The 50 yen note (五十円紙幣) was a denomination of Japanese yen that was issued from 1872 to 1958 (non-consecutively) in paper form. The first two issues for this denomination are rare for various reasons, including the latter of the two not being released for circulation. The final issue (also known as "B series") was short-lived as it was only issued from 1951 to 1958. Eventually a "stop payment" order was given causing the old 50 yen bills to be pulled from circulation in favor of the 50 yen coin. While "B series" notes continue to retain their legal tender status, they are now worth more as collectables.

==Issues==
Old style 50 yen notes made during the Meiji era are considered to be very rare today with few existing examples, these were first issued in 1872 and later discontinued in 1899. The next series of 50 yen bills were intended to be issued in 1927, but were never released for circulation due to the Shōwa financial crisis. Two types of "Specimen" notes are known to exist which are now a rarity valued in the millions of yen. The final 50 yen notes were issued from 1951 to 1958, and are known as "B series" notes. An unofficial nickname dubbed "Takahashi notes" are also given for the "B series" as they feature former prime minister Takahashi Korekiyo on the front, and the Bank of Japan building on the back. The first 50 yen coins debuted in 1955, which was the beginning of the end for their 50 yen note counterpart as the two circulated concurrently. Finally a "stop payment" order was given in 1958 with the banks requesting the notes be withdrawn from circulation.
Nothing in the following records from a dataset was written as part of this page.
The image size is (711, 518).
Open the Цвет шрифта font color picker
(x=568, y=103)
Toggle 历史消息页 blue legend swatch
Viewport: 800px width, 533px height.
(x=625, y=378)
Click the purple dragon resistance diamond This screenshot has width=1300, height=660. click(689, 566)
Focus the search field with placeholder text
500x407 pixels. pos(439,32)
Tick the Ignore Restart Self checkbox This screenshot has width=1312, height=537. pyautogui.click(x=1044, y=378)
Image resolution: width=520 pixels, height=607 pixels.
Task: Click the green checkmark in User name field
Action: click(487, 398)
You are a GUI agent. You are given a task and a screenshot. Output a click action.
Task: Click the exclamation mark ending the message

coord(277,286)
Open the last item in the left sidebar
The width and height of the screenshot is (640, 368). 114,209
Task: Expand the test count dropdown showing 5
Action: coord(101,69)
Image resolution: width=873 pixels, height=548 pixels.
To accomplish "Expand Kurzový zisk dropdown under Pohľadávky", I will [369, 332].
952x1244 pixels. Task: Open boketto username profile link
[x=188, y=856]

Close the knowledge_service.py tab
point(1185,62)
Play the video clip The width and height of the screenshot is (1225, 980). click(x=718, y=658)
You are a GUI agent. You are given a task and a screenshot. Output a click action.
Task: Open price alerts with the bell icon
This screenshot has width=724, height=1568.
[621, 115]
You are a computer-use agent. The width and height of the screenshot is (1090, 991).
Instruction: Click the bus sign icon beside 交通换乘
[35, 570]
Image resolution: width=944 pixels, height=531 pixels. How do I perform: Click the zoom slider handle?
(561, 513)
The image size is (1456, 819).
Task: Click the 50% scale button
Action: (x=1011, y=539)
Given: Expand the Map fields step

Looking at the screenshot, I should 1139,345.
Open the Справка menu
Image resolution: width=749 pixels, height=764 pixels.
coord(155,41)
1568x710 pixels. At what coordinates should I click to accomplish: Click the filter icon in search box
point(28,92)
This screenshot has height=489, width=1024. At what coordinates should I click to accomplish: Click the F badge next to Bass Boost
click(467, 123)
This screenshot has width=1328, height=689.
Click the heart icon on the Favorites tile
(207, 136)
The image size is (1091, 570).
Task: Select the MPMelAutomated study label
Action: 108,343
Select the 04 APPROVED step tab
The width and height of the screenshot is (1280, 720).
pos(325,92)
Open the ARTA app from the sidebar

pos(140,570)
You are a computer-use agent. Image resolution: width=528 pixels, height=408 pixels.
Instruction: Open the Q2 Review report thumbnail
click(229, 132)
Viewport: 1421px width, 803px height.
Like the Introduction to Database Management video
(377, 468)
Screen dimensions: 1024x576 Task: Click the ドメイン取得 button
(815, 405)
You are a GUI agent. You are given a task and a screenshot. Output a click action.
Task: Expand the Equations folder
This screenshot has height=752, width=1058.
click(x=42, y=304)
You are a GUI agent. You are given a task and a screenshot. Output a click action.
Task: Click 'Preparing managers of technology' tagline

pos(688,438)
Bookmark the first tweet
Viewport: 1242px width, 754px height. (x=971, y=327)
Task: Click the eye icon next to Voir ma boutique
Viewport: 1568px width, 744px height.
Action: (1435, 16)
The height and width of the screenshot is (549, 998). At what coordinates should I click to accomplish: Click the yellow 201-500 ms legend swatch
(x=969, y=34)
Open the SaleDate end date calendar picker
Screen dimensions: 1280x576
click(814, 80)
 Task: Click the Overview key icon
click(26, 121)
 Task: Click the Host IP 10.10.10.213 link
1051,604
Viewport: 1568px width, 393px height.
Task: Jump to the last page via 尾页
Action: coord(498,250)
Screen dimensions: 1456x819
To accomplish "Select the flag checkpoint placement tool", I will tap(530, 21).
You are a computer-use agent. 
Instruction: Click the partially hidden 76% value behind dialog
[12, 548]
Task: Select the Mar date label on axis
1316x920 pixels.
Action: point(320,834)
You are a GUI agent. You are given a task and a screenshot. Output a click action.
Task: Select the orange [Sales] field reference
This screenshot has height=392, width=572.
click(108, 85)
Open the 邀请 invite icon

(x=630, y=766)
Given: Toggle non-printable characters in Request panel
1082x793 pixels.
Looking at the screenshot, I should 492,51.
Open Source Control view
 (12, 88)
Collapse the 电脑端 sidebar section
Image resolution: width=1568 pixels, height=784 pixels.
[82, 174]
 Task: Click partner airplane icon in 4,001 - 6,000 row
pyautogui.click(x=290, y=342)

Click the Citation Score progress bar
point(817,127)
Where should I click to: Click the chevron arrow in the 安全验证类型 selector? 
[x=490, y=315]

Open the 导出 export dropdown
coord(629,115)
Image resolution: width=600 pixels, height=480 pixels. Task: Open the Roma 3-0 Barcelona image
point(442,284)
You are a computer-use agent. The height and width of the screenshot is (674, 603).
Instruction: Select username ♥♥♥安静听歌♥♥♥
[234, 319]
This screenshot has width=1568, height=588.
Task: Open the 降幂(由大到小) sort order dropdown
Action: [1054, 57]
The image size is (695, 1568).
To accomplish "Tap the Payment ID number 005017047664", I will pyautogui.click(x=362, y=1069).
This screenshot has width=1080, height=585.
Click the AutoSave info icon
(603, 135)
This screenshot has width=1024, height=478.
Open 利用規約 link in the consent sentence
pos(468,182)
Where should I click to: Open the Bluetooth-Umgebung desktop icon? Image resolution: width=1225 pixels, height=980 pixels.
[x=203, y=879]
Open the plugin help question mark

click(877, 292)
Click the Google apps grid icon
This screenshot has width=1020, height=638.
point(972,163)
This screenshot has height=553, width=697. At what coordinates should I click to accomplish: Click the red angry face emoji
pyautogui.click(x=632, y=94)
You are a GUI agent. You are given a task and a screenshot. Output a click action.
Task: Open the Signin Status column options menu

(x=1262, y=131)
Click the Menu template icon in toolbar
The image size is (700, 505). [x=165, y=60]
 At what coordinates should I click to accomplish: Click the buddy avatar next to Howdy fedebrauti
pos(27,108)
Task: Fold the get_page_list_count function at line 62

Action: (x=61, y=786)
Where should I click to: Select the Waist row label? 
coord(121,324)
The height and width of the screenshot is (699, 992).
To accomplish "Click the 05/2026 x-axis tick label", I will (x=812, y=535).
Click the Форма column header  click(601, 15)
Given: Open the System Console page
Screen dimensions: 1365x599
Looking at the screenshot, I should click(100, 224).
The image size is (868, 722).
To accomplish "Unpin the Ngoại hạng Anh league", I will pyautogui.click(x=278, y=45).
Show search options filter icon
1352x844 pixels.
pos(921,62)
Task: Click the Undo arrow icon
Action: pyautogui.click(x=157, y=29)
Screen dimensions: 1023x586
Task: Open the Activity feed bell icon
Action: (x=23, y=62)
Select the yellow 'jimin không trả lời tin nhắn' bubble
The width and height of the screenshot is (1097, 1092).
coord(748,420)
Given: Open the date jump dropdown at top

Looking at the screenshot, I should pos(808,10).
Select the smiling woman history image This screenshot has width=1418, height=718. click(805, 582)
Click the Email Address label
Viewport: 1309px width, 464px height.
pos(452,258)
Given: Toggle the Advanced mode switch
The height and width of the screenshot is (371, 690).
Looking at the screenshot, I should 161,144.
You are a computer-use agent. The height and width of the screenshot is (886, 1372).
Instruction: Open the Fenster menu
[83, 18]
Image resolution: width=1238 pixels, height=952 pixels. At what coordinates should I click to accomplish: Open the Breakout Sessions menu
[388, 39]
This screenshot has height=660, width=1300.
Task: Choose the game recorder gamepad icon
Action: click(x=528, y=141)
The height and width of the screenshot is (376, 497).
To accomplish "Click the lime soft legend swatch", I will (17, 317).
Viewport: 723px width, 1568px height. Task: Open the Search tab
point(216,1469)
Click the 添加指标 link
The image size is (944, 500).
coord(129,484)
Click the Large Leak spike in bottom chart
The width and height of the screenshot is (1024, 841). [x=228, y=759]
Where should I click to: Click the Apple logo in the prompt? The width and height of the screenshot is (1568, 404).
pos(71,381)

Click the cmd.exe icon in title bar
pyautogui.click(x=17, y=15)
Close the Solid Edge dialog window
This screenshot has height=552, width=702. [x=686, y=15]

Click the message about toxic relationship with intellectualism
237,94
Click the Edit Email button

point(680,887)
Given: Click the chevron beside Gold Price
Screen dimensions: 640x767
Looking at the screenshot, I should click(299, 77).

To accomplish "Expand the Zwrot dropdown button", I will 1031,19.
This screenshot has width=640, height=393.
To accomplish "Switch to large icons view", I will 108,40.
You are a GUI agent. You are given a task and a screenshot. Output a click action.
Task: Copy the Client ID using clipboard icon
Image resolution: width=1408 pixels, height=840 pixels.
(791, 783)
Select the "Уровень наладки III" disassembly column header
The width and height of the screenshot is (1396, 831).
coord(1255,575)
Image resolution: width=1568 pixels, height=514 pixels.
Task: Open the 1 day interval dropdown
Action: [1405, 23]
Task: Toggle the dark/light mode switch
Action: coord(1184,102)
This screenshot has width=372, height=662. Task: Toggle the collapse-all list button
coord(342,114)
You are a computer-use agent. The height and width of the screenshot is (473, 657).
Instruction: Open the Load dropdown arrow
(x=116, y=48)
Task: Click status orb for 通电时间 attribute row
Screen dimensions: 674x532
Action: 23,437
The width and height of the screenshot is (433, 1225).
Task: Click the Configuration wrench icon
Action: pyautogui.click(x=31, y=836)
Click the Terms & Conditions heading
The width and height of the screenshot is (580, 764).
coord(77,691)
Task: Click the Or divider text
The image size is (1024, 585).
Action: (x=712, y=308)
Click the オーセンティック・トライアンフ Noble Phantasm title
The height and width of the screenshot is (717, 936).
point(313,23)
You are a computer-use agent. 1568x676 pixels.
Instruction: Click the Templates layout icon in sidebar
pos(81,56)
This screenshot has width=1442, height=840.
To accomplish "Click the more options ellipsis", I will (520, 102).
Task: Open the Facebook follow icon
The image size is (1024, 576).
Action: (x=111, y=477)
Currently all notes of the "B series" continue to remain legal tender and are redeemable at face value from banks. The "stop payment" date refers to when 50 yen notes ceased being paid from the central Bank of Japan to municipal banks, it has nothing to do with making the notes invalid. Spending 50 yen notes is not advised as they are worth much more than their face value on the collector's market.